Physicians, pharmacists and other healthcare professionals also play a significant role in controlling the use of prescribed medications. Most healthcare providers receive minimal training on the importance of proper and appropriate dispensing of opioids to avoid adverse drug reactions and addictions.

Educational campaigns are thus essential in tackling prescription drug overuse, as it strengthens the public's understanding of prescription drug overuse. Promotion and training regarding proper prescription drug prescribing and dispensing, targeting healthcare professionals, can also enhance monitoring and prevention of overuse.

=== The role of NGOs and government bodies ===
Governments have implemented different initiatives and legislations that aim to mitigate the misuse of medications, along with the existing regulations and ordinances for the control of the retail of drugs. The legislation addresses common issues, such as doctor-shopping, prescription drug monitoring laws, and access to certain types of medications.

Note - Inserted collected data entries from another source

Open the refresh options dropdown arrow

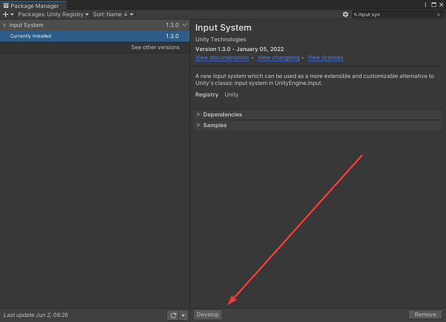tap(184, 315)
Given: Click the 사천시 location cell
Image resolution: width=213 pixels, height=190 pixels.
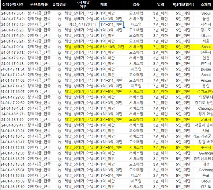Looking at the screenshot, I should [206, 25].
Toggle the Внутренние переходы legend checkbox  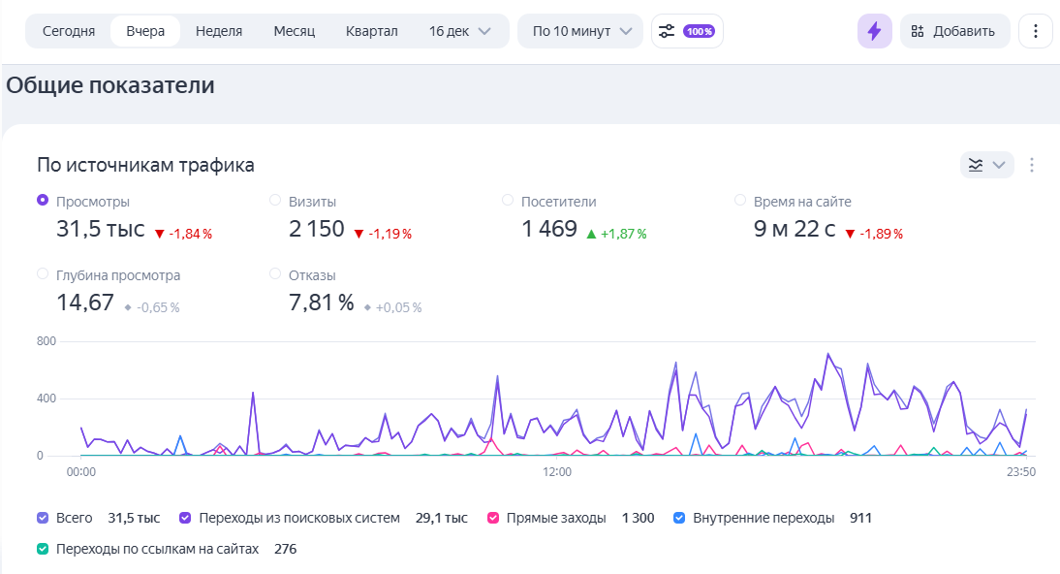pyautogui.click(x=679, y=518)
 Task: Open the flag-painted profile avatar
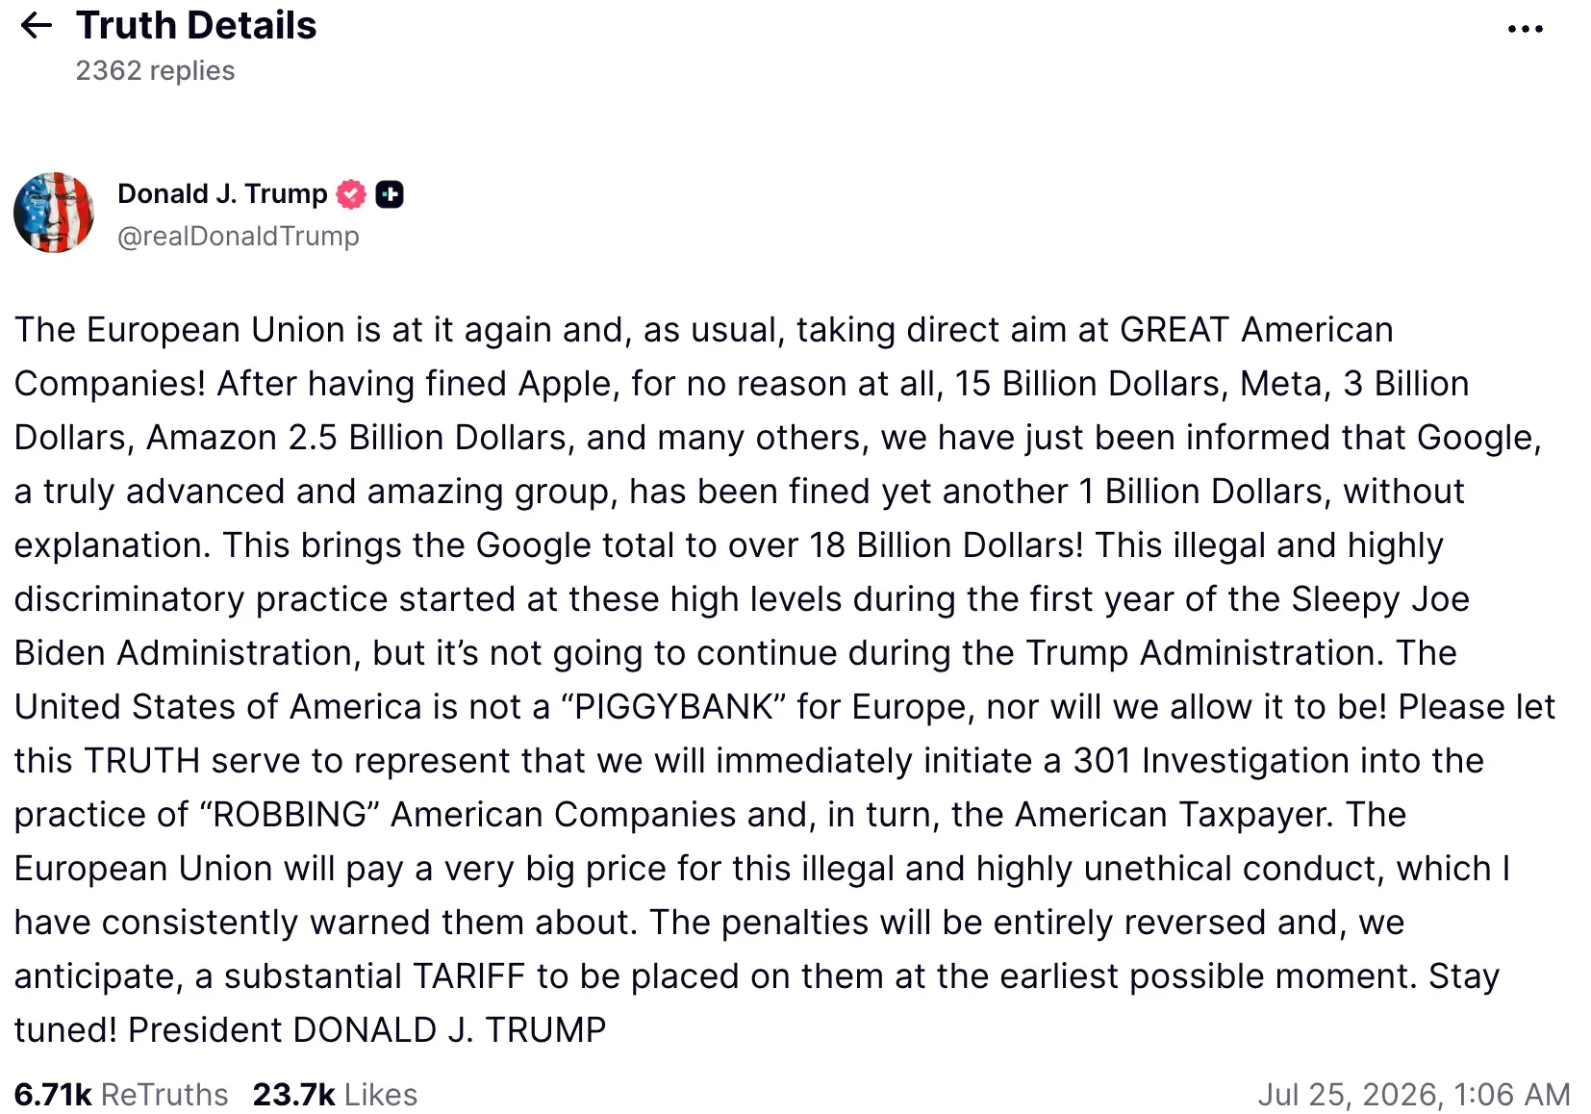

For prescription monitoring laws, government bodies initiated legislation for the code of practice for pharmacists to dispense medications in different regions. In certain Asian jurisdictions, such as Hong Kong, their healthcare systems do not implement the separation of prescribing and dispensing. This means that the practice of physicians prescribing is not independent from a pharmacist providing that medication. In Hong Kong, the sales and supply of medications in retail settings is controlled based on the Pharmacy and Poisons Ordinance (Cap.138) legislation. Retail pharmacists are required to keep registers where details of the prescription must be recorded upon dispensing of medications under a prescription. This prevents the risk of over-dispensing by pharmacists, as well as keeping the supply of medications under control.

In the United States, prescription drug programs are electronic databases in which physicians and clinicians can record and track the history of medications prescribed to patients. These programs are associated with lower rates of the prescription of opioids. In addition, the Centers for Disease Control and Prevention (CDC) issued opioids indicated for chronic pain guidelines in 2016, which prevented overprescription of opioids by physicians.

Healthcare professionals also play an impactful role in the dispensing and use of controlled substances. Pharmacists should ensure drug compliance by patient counseling on various uses of drugs, as well as the potential risk factors and side effects. It is crucial to maximize the effectiveness of controlled substances through concurrent lifestyle modifications, and to minimize the number of medications used whenever feasible. This approach helps to ensure adherence to the treatment regimen, and avoid the overuse of prescription drug.